Once you’ve pulled into port, plenty of cold beer (10 taps, more than half of them local brews) await. A couple of pool tables set a forget-your-worries mood that’s reinforced by dart boards and a stage where karaoke draws crowds on Saturday nights. A half dozen flat screens in the bar serve the spectator sports crowd.
But Latitudes is by no means just an after-hours watering hole. It’s also a family-friendly restaurant that earns its name with a menu that takes you on a tour of the southern latitudes from Cuban ropa vieja to Argentinean churrasco steak.

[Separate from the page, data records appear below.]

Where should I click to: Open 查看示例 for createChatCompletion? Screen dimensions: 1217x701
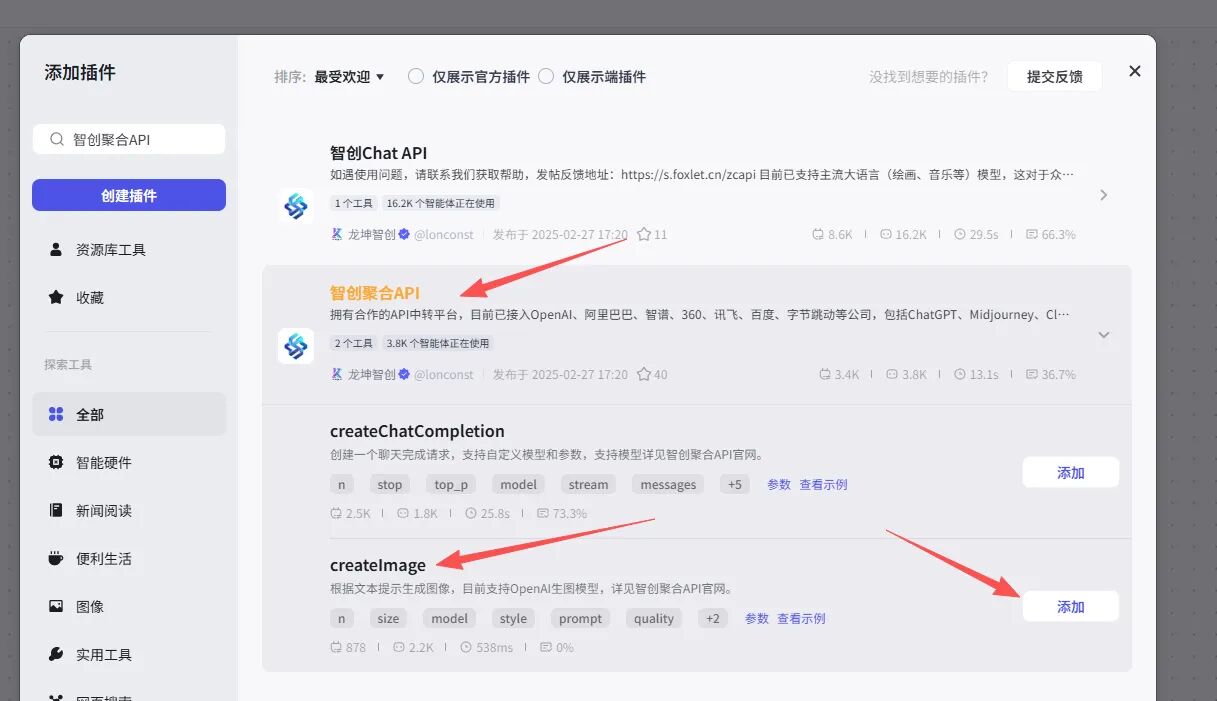click(826, 484)
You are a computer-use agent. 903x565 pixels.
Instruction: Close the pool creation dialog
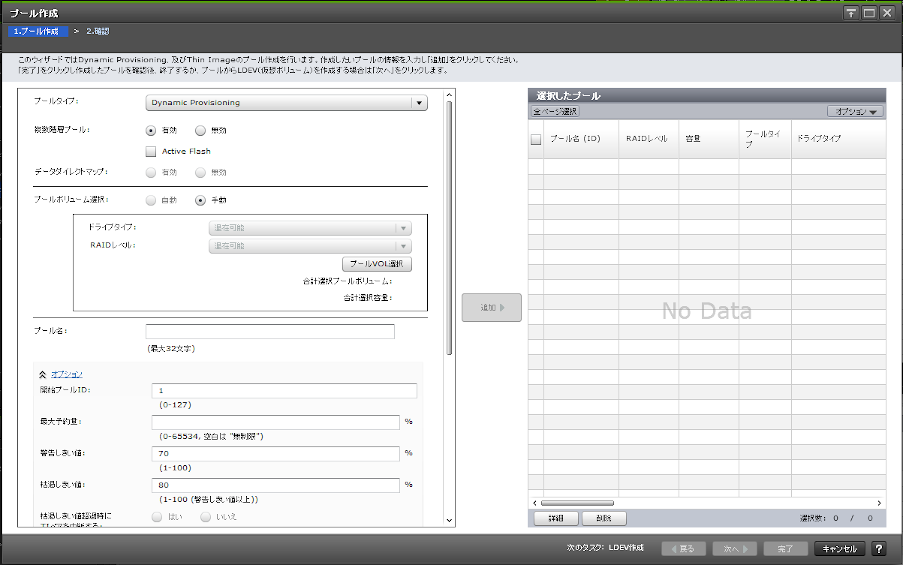pos(885,13)
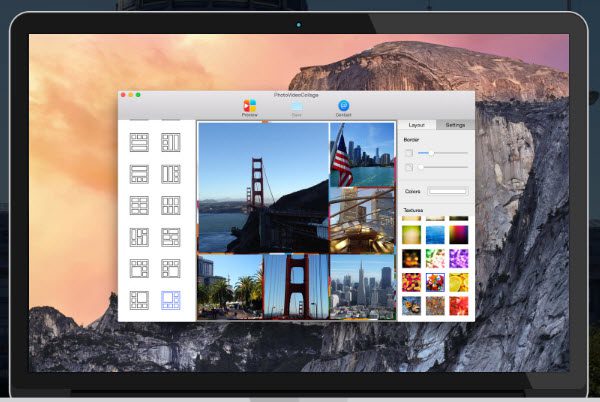The width and height of the screenshot is (600, 402).
Task: Select the large Golden Gate Bridge photo
Action: click(x=263, y=188)
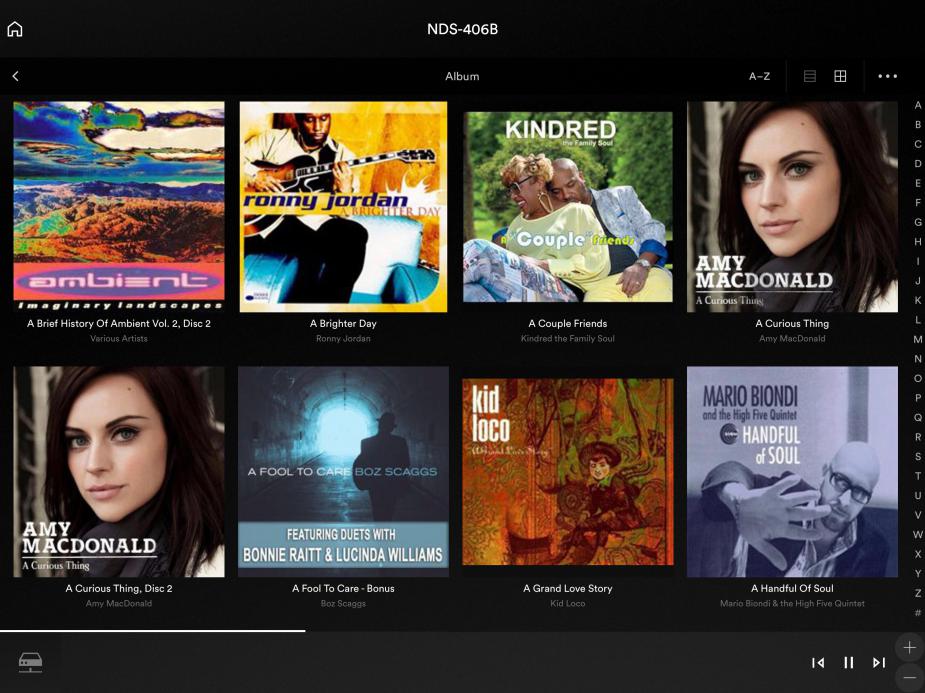Jump to # section in alphabet index
This screenshot has width=925, height=693.
click(x=918, y=612)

Empanadas – crisp, blister-cratered half moons of fried pastry filled with a cilantro-spangled blend of beef and cheese – make a fine point of departure. So does Peruvian ceviche, authentically prepared to order (allow a few minutes for this one) with cubed fish loin in a bracing marinade of lime and aji peppers.
A recent addition to the appetizer list – and a most welcome one – is riguas, a dish that pairs lacy-crusted Salvadoran corn cakes with a slab of queso fresco. Attractively served on a banana leaf with a small bowl of crema fresca for dipping, it’s well-suited for sharing.
Exploring the entrees
The entree itinerary includes a number of worthy destinations, starting with the aforementioned ropa vieja and churrasco. The Latitudes kitchen does justice to both – one with succulent shreds of beef simmered with onions and green peppers, and the other with 10 ounces of grilled skirt steak and an accurate rendition of its traditional chimichurri sauce accompaniment.
Puerto Rican mofongo shrimp, which serves the shellfish in a tomato-based sauce over a dense mound of mashed plantains, is an acquired taste. But lomo saltado, a traditional Peruvian beef stir-fry served with rice and French fries – a combination that embraces that country’s multicultural history in a single dish – is worth a detour.
The menu makes an effort to cater to homebody palates, too, with side excursions into pub fare favorites such as wings, burgers and cheddar-filled beer pretzel bites. There’s also a handful of fusion entrees, including grilled chicken with a creamy chipotle sauce, and penne a la Latitudes, featuring your choice of chicken, shrimp or sausage in a tomato sauce subtly suggestive of Latin spices. You can even get that one with gluten-free pasta.
“Cuban pulled pork” turns out to be a ropa vieja-style treatment of North Carolina’s favorite meat. Like a number of dishes here, it’s served with rice, scratch-cooked black beans, and sweet plantains fried to a sugary, caramelized-crusted turn.
The kitchen doesn’t often lose its bearings – here a slightly overcooked flan, there a carne asada that’s chewier than you were led to expect when the server boasted that the beef is a premium Sterling Silver grade.
An unusual adventure
It’s smooth sailing for the most part, though, and an adventure unlike any other you’ll find in these parts. The eclectic menu and unlikely setting make more sense when you know that the owners are Imelda Castro, owner of the North Raleigh Salvadoran restaurant La Cocina de Mama Greta, and former food service distributor Sandy Delgado. The affable Delgado, who can be frequently found tending bar, will chat with you about any subject, from menu recommendations to ECU’s sports teams (Latitudes is becoming a popular haven for Pirates fans).
And if you can’t get those Buffett tunes out of your head, he’ll be happy to make you a margarita.